Am I A Hypocrite?

Another grey Monday morning in Northern Ireland. Another week of tighter coronavirus restrictions. Infection rates are falling again so they are working but the worry is, once they are lifted, we will return to rising figures and soon be back to square one again. It’s frustrating and disheartening. We await a vaccine with bated breath but, for now, life cannot be as we want it to be. It’s hard to remain hopeful and positive on mornings like this.

I switch on the news and hear that police broke up a number of house parties in Belfast over the weekend. Fines were issued for violations of pandemic restrictions. It’s hard to fathom the thinking of such people who appear to have so little compassion for their fellow man. I’m not allowed to watch my kids play the sports they love but you can cram into a house with your mates and drink yourself into a stupor because you simply…don’t…care.

Do I care enough though? And I’m not talking coronavirus here. Do I care enough about my loved ones or am I simply a hypocrite, ranting about the selfishness of others when, in reality, I’m no better than them. I look in the mirror and often don’t like what I see. Others disappoint me but am I focusing on them in order to avoid the stark, brutal truth – that I’m no better than them and, if anything, I’m worse for jumping on my soap box and preaching about it.

My most popular historic tweets continue to be about my struggles with my faith. My mistrust of other Christians and issues with the organised church. Again I’m criticising others and deflecting the spotlight from my own failings. I have an urge to read the Bible, to add more faith based books to my ‘to be read’ list. I worry about writing word counts, not exercising enough and on and on it goes. Maybe I’m looking in the wrong place and the problem is much closer to home.

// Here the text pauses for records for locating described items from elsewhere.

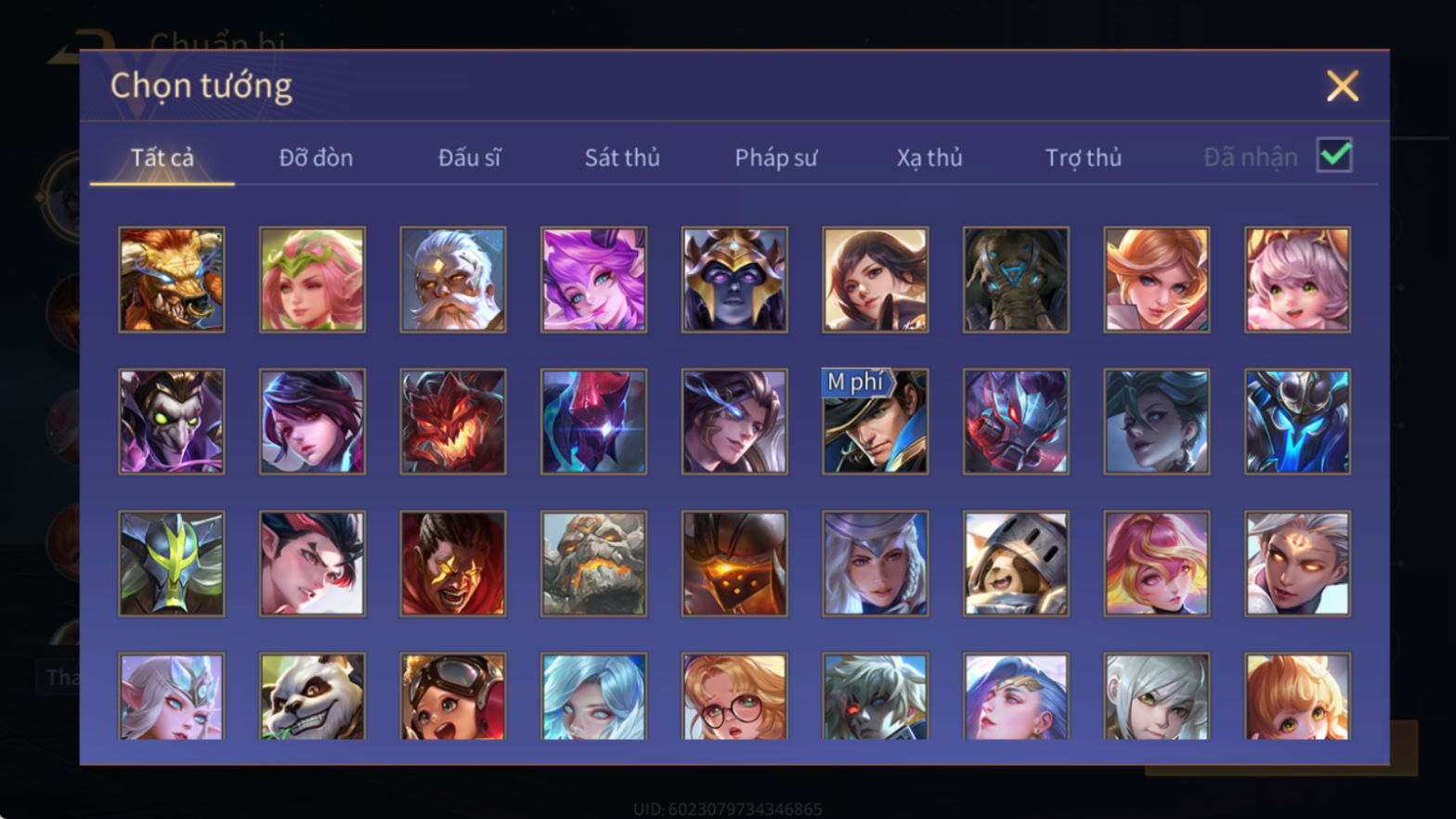Choose the blonde girl with round glasses
The width and height of the screenshot is (1456, 819).
click(734, 696)
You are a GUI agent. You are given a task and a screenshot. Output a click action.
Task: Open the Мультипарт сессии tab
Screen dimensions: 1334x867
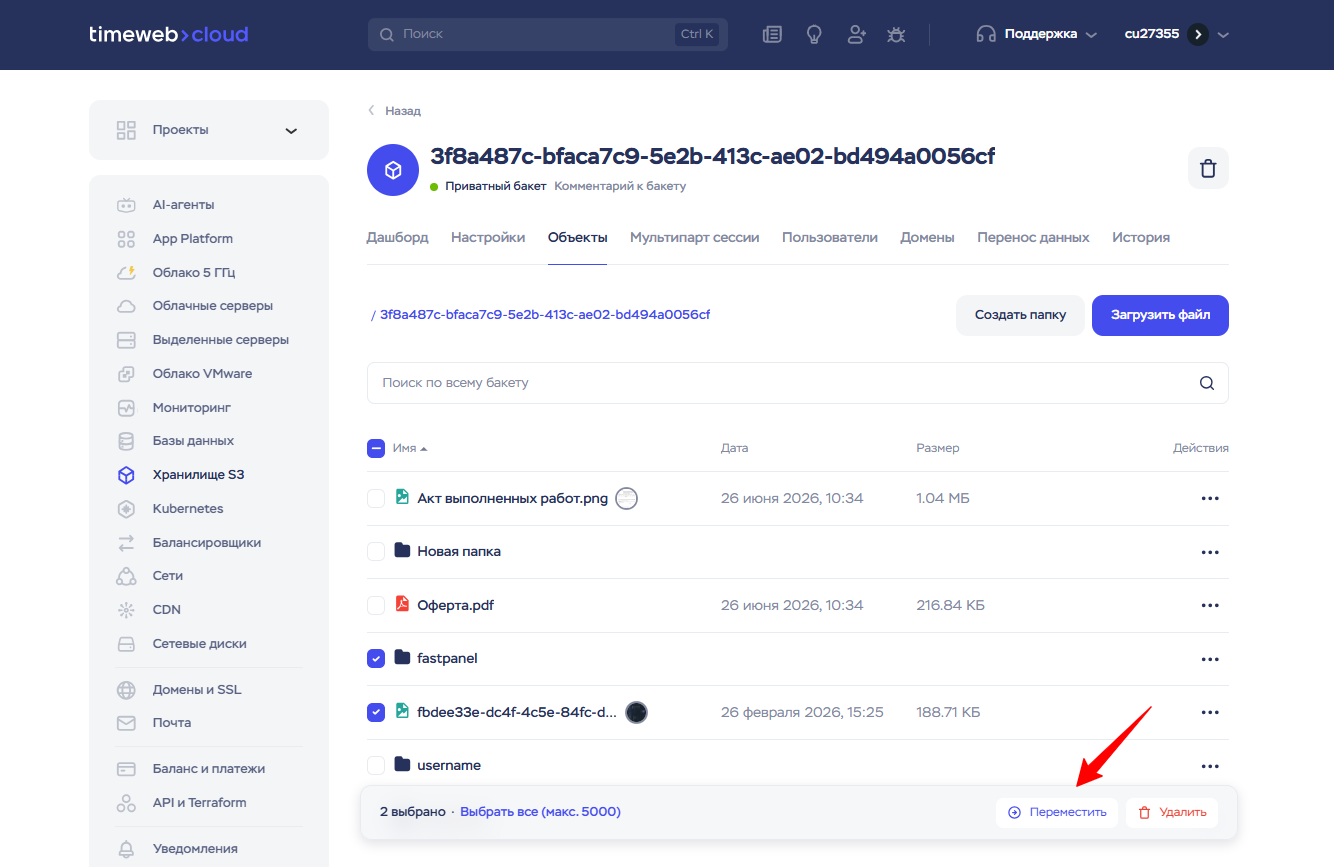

Published by Fractured Faith Blog

We are Stephen and Fionnuala and this is our story. We live in Northern Ireland, have been married for 17 years and have three kids - Adam, Hannah and Rebecca. We hope that our story will inspire and encourage others. We have walked a rocky road yet here we are today, together and stronger than ever. We are far from perfect and our faith has been battered and bruised. But an untested faith is a pointless faith. Just as a fractured faith is better than none at all. We hope you enjoy the blog.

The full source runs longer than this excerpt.